The 1862 Land Act, which opened the squatters' land up to small farmers, threatened to ruin Currie and other of his class. But he had enough capital to beat the intention of the act, which was to break up his estates. He bought the 68.80 km^{2} Titanga estate in 1886 and the 80 km^{2} Gala estate in 1889. By the mid-1890s he owned 323.75 km^{2} of freehold land, in an area acknowledged to be the finest sheep country in the world, on which he ran 100,000 sheep. Currie also had pastoral interests in New South Wales and Queensland. He also went into textile manufacturing, becoming chairman of the Victorian Woollen and Cloth Manufacturing Co.
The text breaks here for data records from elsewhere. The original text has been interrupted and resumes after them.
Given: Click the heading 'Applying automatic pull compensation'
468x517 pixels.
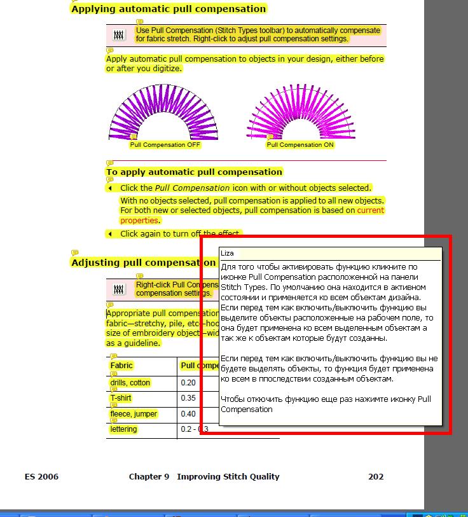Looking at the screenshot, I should click(x=169, y=9).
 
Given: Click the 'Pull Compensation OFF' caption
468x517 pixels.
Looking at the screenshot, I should click(x=165, y=145).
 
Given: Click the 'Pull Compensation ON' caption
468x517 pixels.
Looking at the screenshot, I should click(x=300, y=145).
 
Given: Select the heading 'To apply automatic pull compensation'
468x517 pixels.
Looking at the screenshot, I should click(x=194, y=172).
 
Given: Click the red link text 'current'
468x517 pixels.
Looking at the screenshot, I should click(x=370, y=210).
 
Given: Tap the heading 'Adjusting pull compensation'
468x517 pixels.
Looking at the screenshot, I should click(x=143, y=263).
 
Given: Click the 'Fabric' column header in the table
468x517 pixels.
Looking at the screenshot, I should click(x=121, y=366).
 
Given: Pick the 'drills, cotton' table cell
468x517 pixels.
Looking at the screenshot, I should click(x=130, y=383).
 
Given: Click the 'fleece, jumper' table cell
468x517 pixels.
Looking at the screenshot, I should click(x=134, y=414).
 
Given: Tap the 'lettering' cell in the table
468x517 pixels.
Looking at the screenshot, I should click(x=123, y=429).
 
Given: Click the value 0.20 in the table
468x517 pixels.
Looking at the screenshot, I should click(x=188, y=383).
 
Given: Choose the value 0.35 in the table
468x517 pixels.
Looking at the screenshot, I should click(x=188, y=398).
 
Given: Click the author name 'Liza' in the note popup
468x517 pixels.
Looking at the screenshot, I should click(x=227, y=253).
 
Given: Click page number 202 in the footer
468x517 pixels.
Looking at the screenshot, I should click(x=376, y=476).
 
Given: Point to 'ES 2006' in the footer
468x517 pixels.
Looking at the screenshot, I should click(x=41, y=476).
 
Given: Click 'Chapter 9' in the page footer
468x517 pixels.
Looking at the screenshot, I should click(x=149, y=476).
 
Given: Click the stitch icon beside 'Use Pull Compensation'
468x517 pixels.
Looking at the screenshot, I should click(x=119, y=34).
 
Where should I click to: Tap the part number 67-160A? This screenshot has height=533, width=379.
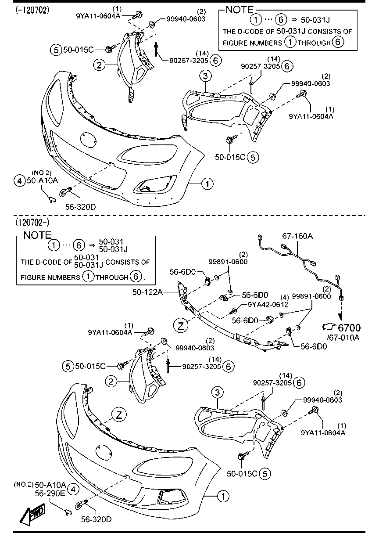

Unlike other Western District pastoralists, Currie had no interest in politics, and declined several invitations to stand for the Victorian Legislative Council, which was dominated by landowners. He was a justice of the peace and an elder of the Presbyterian Church of Australia. He gave large sums to Presbyterian charities. He was a sponsor of the Skipton Sheep Show and a fellow of the Royal Geographical Society.

==Personal life==
Currie lived either on his estates or in Geelong until the 1870s, but in 1871 he moved to Melbourne and built Eildon Mansion in Grey St, St Kilda, where he lived until his death in 1898. He left an estate of 479,000 pounds, a huge sum at that time. He was married to Louise Johnston and had five sons and three daughters.

He was a keen book collector and built up a substantial library at Larra. In 1901, one of his daughters presented his 800 volume collection of Australiana to Ormond College library at the University of Melbourne. This collection later found its way into the State Library of Victoria where it is now housed in the La Trobe Rare Book Collection.